橋から落ちた5人の人生を描く中で、ワイルダーはさまざまな形の愛を描き出します。娘に執着しすぎて疎まれた侯爵夫人の独占的な愛。互いに深く依存し合っていた双子の兄弟の孤独な愛。かつての愛弟子に見捨てられた修道院長の無私の愛。これらはどれも美しくも苦しいものであり、人間が持つ愛さずにはいられないという業を描いています。

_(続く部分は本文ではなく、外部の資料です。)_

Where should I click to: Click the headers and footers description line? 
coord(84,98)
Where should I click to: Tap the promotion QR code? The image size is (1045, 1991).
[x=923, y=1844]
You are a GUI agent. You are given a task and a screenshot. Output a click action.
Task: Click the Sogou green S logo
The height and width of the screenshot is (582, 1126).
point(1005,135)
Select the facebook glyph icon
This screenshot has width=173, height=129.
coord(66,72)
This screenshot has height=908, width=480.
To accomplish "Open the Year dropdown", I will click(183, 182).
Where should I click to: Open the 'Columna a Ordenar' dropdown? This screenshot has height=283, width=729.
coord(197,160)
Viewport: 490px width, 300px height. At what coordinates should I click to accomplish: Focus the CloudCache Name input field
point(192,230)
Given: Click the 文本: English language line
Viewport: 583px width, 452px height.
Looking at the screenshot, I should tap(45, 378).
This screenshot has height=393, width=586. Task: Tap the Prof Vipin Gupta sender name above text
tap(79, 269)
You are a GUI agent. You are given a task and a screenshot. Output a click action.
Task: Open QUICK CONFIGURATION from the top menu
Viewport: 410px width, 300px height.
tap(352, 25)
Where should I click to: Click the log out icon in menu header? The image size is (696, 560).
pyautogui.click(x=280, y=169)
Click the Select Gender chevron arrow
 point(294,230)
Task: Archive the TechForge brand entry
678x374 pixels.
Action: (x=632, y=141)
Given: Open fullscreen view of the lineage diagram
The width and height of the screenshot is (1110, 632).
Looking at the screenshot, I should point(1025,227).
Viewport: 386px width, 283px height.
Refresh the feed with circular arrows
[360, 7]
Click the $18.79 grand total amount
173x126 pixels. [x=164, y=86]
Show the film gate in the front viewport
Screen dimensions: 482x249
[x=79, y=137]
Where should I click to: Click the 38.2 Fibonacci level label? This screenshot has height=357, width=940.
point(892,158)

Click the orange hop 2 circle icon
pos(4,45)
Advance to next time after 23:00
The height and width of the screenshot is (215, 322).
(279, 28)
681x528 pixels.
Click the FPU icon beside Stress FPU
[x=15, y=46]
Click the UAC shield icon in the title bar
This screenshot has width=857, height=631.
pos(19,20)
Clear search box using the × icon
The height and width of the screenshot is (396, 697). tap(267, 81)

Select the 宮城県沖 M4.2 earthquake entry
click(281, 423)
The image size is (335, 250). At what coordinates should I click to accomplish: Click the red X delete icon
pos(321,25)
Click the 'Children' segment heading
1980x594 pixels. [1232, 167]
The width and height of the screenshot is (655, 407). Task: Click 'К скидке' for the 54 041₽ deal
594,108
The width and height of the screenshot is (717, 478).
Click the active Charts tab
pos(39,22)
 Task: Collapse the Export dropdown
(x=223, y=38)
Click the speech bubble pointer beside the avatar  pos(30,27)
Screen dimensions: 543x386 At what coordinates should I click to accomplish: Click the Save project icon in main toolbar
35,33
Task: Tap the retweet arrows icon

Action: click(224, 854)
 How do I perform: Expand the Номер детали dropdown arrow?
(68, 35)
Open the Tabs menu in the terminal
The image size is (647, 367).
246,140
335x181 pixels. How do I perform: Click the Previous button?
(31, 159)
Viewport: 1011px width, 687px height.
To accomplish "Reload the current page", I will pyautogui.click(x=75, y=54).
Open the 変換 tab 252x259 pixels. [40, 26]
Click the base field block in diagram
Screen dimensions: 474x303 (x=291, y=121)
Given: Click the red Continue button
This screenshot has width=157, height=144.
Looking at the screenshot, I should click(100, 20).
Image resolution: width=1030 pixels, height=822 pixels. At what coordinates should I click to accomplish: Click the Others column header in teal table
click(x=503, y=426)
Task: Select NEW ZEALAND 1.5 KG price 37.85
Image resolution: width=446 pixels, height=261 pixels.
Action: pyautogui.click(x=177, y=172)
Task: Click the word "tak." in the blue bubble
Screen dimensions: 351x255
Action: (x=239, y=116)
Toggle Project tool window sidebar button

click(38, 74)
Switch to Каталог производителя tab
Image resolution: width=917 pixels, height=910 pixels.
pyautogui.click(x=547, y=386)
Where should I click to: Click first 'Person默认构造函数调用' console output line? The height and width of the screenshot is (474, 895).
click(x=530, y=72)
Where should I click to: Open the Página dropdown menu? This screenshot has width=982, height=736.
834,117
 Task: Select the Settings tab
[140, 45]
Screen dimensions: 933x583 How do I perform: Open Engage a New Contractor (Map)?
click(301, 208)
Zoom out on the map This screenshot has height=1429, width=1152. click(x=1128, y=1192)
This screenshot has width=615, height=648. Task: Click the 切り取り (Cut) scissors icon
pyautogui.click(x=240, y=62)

この小説の最も有名な結末の部分に、最大のテーマが込められています。物語の最後で、修道院長のマリア=デル=ピラールはこう悟ります。「生者の国がある。そして死者の国がある。その間をわたす唯一の橋は、愛だ。愛だけが生き残り、愛だけが意味を持つのだ」と。
物語世界
あらすじ
18世紀のペルーで実際に起こった悲劇的な事故をめぐる物語です。全5部構成で、犠牲者たちの人生があの日、あの時に向かって収束していく様子が描かれます。
1714年7月20日、ペルーのリマとクスコを結ぶサン・ルイス・レイの橋が突如として崩落し、渡っていた5人の男女が谷底へ消えました。この事故を目撃した修道士ジュニピアーは、なぜ神はこの5人を選んで死なせたのか、彼らの死に神の計画はあったのかという疑問を抱き、犠牲者たちの生涯を6年かけて調査し始めます。
物語は、死んだ5人がどのような愛に悩み、どのような結末を求めていたのかを明らかにしていきます。
モントマヨール侯爵夫人は、自分を嫌ってスペインへ去った娘に執着し、狂気じみた愛の手紙を書き続けていました。彼女に仕える孤児の少女ペピータと共に、自分自身の利己的な愛に気づき、心を入れ替えようと決意した矢先に、橋の崩壊に遭いました。
エステバンは深い絆で結ばれた双子の兄マニュエルを病で亡くし、生きる気力を失っていました。孤独に耐えかねて自殺を考えていた彼は、船乗りのキャプテン=アルヴァラードに誘われ、新たな人生を踏み出そうと橋を渡っていました。
稀代の女優ラ=ペリチョーレを育て上げたピオ伯父さんは、かつての愛弟子から預かった病弱な息子ドン=ハイメを、立派な教育を受けさせるために連れて行く途中でした。
ジュニピアー修道士は、彼らの人生に共通点を見出そうと膨大な記録を残しますが、結局死が必然であったという科学的・神学的な証明はできませんでした。それどころか、彼の著書は異端と見なされ、彼は処刑されてしまいます。
しかし、物語の最後、残された人々は、死者たちが自分たちに向けていた深い愛を思い出し、改心や許しへと導かれます。